FIG. 2 depicts an exploded view of a processor 202. As is known in the prior art, the processor 202 communicates with the system bus 208 via a bus interface unit 224. The core pipeline 216 can submit a request for data retrieval or a request to write data to a memory system 210. In the exemplary depiction, an instruction cache 218, a data cache 220 and a write-back buffer 222 service a request of a core pipeline 216 stage, which may be relayed to the memory system 210 via the bus interface unit 224 if necessary. FIG. 3 includes an exploded view of the processor's core pipeline 316. If the fetch pipeline stage 328 requests an instruction from the instruction cache 318, the instruction cache 318 will either deliver the instruction if it is contained in the instruction cache 318 or submit a request to the memory system 310 via the bus interface unit 324 and the system bus 308 to retrieve the instruction and then deliver the retrieved instruction to the fetch pipeline stage 328. Similarly, if the memory-access pipeline stage 334 requests data from the data cache 320, the data cache 320 will either deliver the requested data to the memory-access pipeline stage 334 if it is contained in the data cache 320 or submit a request to the memory system 310 or peripherals 312 via the bus interface unit 324 and the system bus 308 to retrieve the data and then deliver the data to the memory-access pipeline stage 334. In the depicted example, if the memory-access pipeline stage 334 requests to write data to the memory system 310 or peripherals 312, the data cache 320 will determine whether it will immediately send the request on to its destination via the bus interface unit 324 and system bus 308 or post the data into the write-back buffer 322. If the data is posted to the write-back buffer 322, then the data will be stored in the write-back buffer 322 until higher priority requests are serviced; then the write-back buffer 322 will write the data to the memory system 310 through the bus interface unit 324 and system bus 308.
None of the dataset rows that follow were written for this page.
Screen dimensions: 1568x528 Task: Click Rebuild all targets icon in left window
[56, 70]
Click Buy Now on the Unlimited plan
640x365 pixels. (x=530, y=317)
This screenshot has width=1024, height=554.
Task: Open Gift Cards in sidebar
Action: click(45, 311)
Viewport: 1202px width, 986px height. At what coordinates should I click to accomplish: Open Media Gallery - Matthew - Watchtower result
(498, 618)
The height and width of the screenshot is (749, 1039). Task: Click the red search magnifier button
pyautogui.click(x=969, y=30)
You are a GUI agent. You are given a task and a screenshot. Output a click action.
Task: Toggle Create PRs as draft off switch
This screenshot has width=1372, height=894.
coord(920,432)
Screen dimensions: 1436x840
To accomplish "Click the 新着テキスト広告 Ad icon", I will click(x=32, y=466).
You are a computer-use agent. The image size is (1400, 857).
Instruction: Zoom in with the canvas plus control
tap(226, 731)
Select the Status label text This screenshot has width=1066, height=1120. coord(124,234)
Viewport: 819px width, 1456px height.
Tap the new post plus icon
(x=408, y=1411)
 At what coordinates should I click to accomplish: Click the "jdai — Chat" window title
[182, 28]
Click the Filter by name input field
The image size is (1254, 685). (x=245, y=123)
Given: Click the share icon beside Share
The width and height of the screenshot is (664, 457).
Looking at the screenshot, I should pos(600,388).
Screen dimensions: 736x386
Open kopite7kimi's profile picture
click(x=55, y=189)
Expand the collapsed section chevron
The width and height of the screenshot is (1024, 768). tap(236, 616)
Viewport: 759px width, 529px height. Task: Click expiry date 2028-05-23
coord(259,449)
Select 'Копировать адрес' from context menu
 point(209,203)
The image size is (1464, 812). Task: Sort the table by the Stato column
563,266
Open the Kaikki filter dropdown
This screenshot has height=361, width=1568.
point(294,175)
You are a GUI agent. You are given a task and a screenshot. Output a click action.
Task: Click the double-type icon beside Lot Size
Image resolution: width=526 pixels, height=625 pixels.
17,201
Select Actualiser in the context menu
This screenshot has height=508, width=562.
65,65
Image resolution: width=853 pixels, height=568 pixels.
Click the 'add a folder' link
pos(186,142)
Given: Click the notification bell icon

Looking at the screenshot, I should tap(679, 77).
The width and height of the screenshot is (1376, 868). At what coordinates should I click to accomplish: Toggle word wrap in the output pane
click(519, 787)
The system bus 308 can represent a system bus conforming to a specification supporting split transactions. As is depicted by the timing diagram of FIG. 4 and known in the art, after a request n is submitted by a requesting bus master and communicated through a bus interface unit via the system bus to a slave device (such as memory or peripherals), the slave device can respond to the request with a “split” control signal to designate that the transaction will be split and to cause the system bus arbiter to allow other bus masters to have access to the system bus. When the slave device has completed the servicing of the request and is ready to deliver a response to the requesting bus master, an “unsplit” control signal is communicated to the system bus arbiter and the requesting bus master informing both that the transaction is ready to be completed. This “unsplit” signal can be communicated via a sideband channel, however, it would be apparent to one of ordinary skill in the art that an “unsplit” signal can be communicated to the system bus arbiter and the requesting bus master in other ways.
However, as is depicted in FIG. 4, two consecutive memory requests n and m submitted by a processor with a single bus interface unit can result in memory idle time, as shown by Memory Internal Status. As is known in the art, the time required by the memory for fetching and writing data can be a bottleneck that causes core pipeline stalling in a processor because the processor's core pipeline stages can complete an operation quicker if data required by a core pipeline stage resides in a processor's cache instead of being fetched from the memory.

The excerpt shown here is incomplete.